APPLY WHAT YOU READ:
a) According to the vitamin text, what are "mixed tocopherols"?
b) Explain why the vitamin text warns readers about synthetic vitamin E supplements.
c) Translate this sentence from the vitamin text into Spanish: "Vitamin C is a standby for many of us during cold and flu season."
** TEXT EXCERPT follows **
Should you amp up your vitamin A intake with a supplement? That’s up to you. There is some evidence that excess antioxidants from vitamin A can contribute to cancer risk. But there’s also some research showing higher vitamin A intakes can reduce cancer. Either way, vitamin A can be toxic at excessive doses. So, if you do decide to take a vitamin A supplement, don’t overdo it. Better yet, take a high-quality, whole food multivitamin that’s sure to give you a reasonable dosage of vitamin A too.
8. Vitamin C
Vitamin C is a standby for many of us during cold and flu season. But you need to make sure you’re getting enough vitamin C other times of the year too. Vitamin C boosts your immune function, supports skin health, helps you maintain healthy bones and teeth and supports wound healing.
If you don’t get enough vitamin C, you may notice yourself succumbing to bugs more often. Your cuts and scrapes probably won’t heal as quickly either. Luckily, eating more fruits and vegetables, like guavas, kiwis, strawberries, oranges, cantaloupes, grapefruits and tomatoes, should help. A whole-food, fermented multivitamin is a good insurance policy for getting enough C nutrients if you don’t think your diet is cutting it. You may also want to add extra C to your routine during cold and flu season. I like to do that with an Amla berry powder supplement. I just add a scoop or two to my water or OJ.
9. Vitamin E
Vitamin E has antioxidant and anti-inflammatory properties. It also supports your immune system. Unfortunately, most Americans aren’t getting enough of it in their diets. You’re supposed to get about 15 g of vitamin E per day from a variety of foods, including, fruits, vegetables, nuts, seeds, nut butters, seed butters, and vegetable oils.
If you don’t think you can commit to getting more vitamin E from your diet, supplements are an option. But beware of synthetic vitamin E supplements (AKA alpha-tocopherol). They’ve been tied to an increased risk of cancer and other diseases in certain studies. The natural form of vitamin E seems to be safer. If you’re shopping for a vitamin E supplement, look for one that contains “mixed tocopherols.” These are natural forms of vitamin E like beta- and delta-tocopherol.
** End of TEXT EXCERPT **
** RECORDED DATA follows **
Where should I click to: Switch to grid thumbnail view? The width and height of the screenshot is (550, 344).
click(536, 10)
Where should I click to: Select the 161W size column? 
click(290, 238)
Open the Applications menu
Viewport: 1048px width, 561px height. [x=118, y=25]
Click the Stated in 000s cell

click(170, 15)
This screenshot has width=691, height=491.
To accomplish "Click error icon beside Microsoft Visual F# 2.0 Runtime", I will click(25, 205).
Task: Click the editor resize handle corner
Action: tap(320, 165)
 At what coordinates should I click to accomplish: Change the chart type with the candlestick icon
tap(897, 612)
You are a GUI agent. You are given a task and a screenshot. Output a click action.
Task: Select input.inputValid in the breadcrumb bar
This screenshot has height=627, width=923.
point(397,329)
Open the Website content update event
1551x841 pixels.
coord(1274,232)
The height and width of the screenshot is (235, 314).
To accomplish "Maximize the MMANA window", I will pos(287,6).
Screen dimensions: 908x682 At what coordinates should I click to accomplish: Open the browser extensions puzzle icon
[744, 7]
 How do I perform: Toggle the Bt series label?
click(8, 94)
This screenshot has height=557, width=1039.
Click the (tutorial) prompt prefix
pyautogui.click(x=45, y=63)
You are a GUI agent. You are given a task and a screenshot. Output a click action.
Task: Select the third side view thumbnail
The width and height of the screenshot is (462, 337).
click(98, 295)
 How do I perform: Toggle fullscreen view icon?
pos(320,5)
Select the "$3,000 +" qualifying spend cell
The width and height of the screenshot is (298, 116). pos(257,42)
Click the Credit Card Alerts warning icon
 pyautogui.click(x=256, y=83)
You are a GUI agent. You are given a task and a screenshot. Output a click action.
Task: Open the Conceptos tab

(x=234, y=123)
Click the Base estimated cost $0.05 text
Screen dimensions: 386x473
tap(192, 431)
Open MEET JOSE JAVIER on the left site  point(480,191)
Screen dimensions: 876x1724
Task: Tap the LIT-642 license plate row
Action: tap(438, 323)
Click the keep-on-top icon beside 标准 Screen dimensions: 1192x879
** End of RECORDED DATA **
RESPONSES PER TASK:
a) They are natural forms of vitamin E, such as beta- and delta-tocopherol.

b) Certain studies have tied synthetic vitamin E supplements (alpha-tocopherol) to an increased risk of cancer and other diseases. The natural form of vitamin E seems to be safer.

c) La vitamina C es un recurso habitual para muchos de nosotros durante la temporada de resfriados y gripe.